---------- Data entries

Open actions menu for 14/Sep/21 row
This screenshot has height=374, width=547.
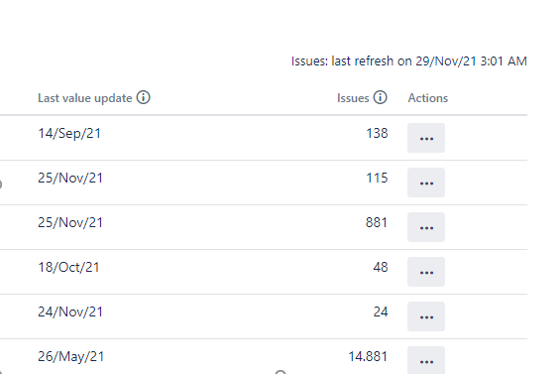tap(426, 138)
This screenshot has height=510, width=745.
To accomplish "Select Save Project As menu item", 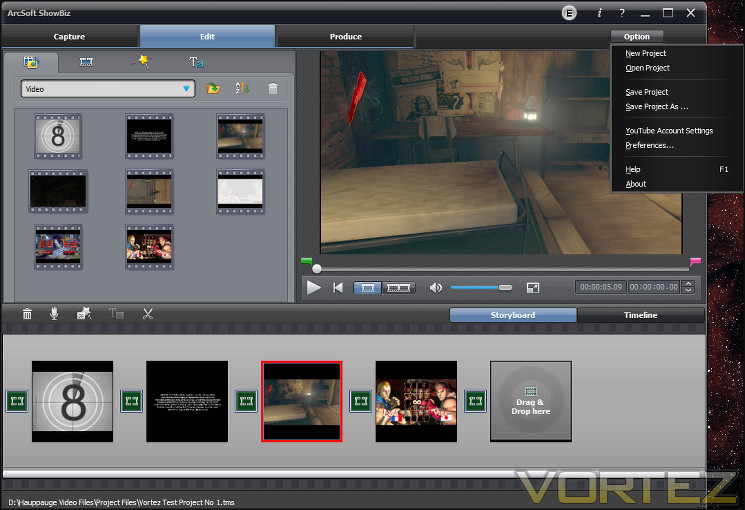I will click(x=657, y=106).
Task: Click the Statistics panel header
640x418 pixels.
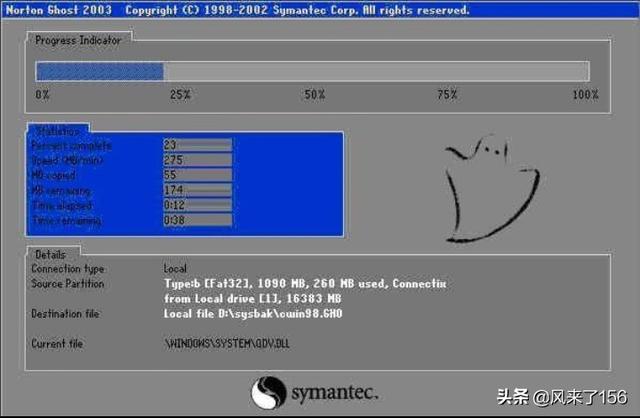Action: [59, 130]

--------------------
---------- Data entries

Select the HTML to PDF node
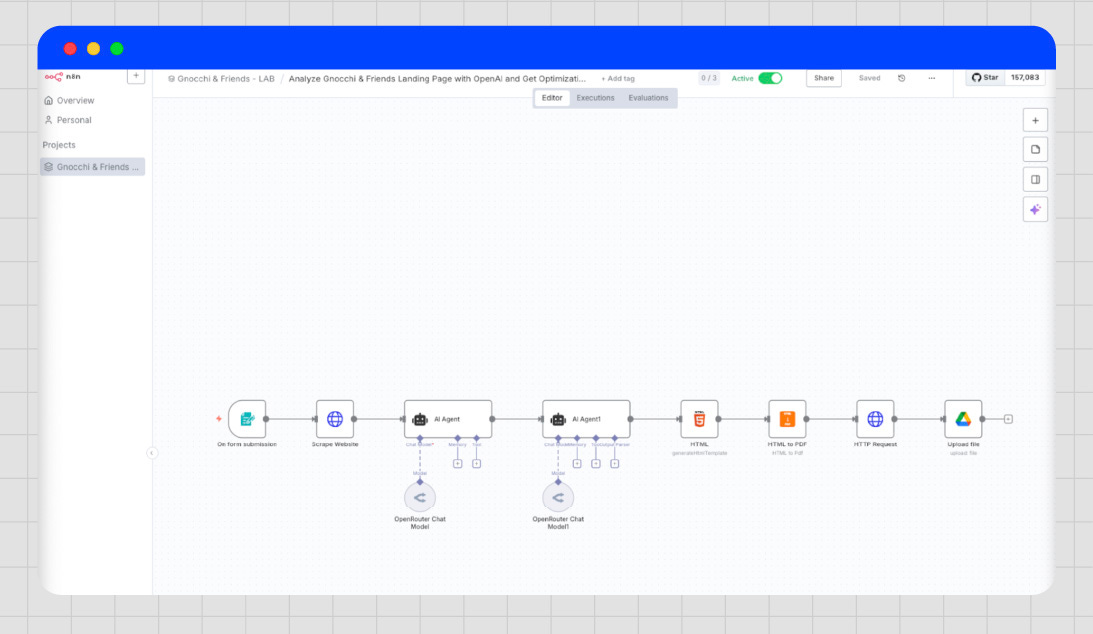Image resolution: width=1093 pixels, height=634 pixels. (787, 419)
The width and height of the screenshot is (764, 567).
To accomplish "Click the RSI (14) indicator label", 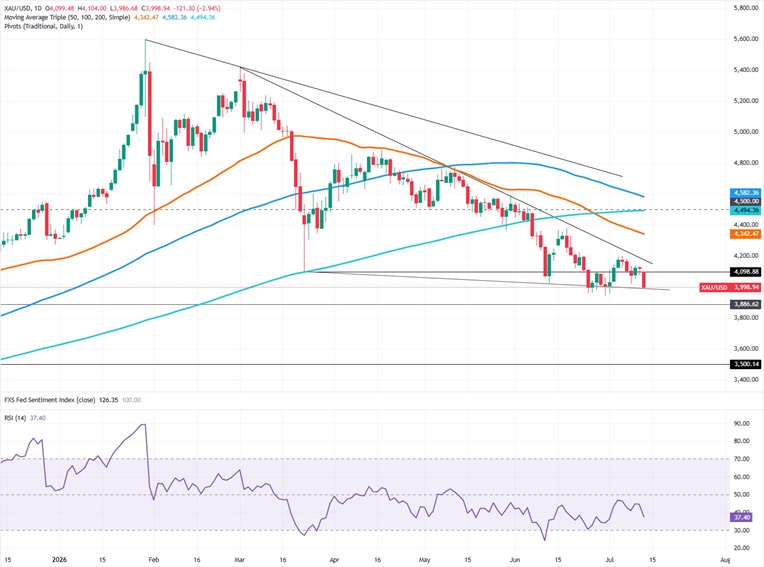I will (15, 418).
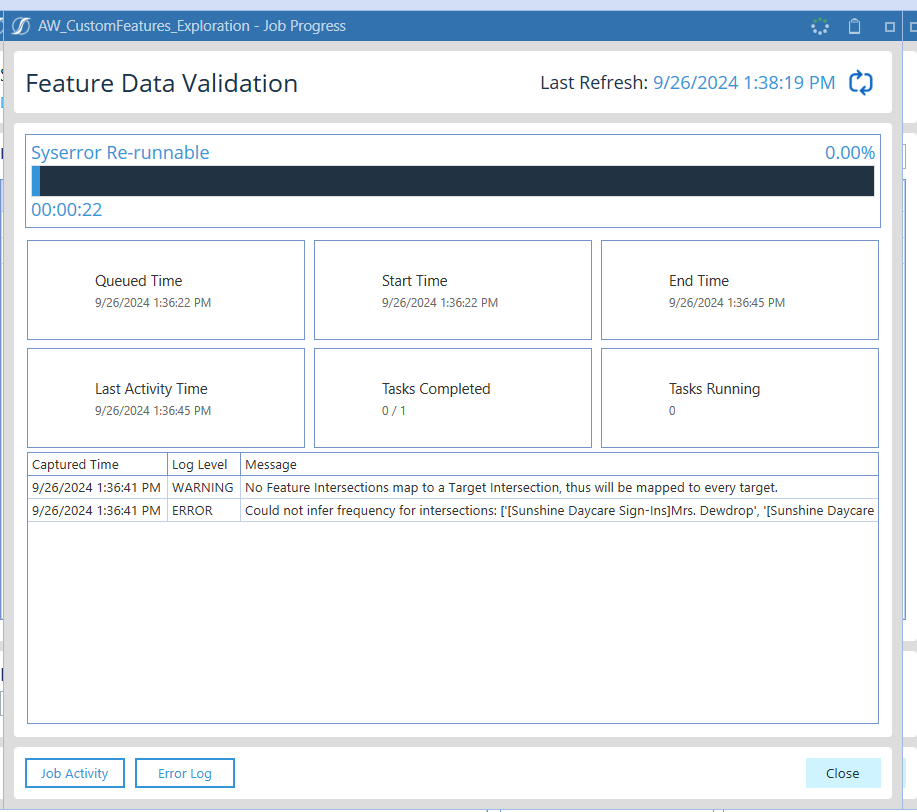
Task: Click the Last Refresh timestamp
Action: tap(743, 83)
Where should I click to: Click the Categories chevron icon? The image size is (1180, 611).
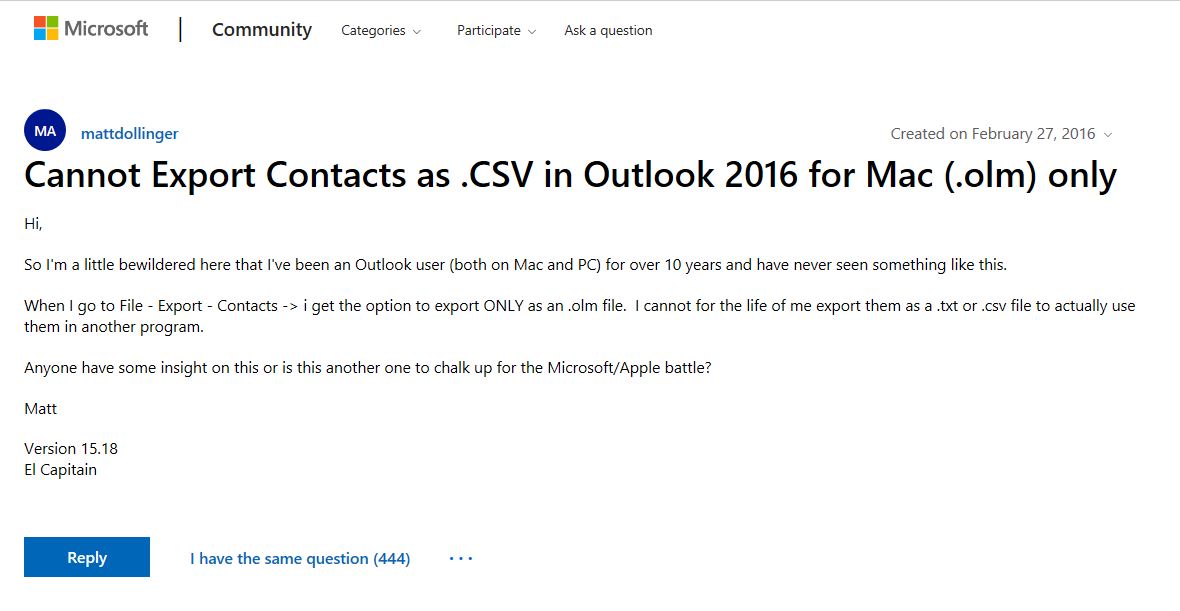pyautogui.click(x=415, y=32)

--------------------

Your goal:
Copy the rows from the line containing "Task: Click the Statistics panel header" down to the line containing "Action: [59, 130]", both ends included, keeping the requests and raising every coordinate in the answers by 42. Leave the pictures out of your copy.

Completed exercise:
Task: Click the Statistics panel header
640x418 pixels.
Action: [101, 172]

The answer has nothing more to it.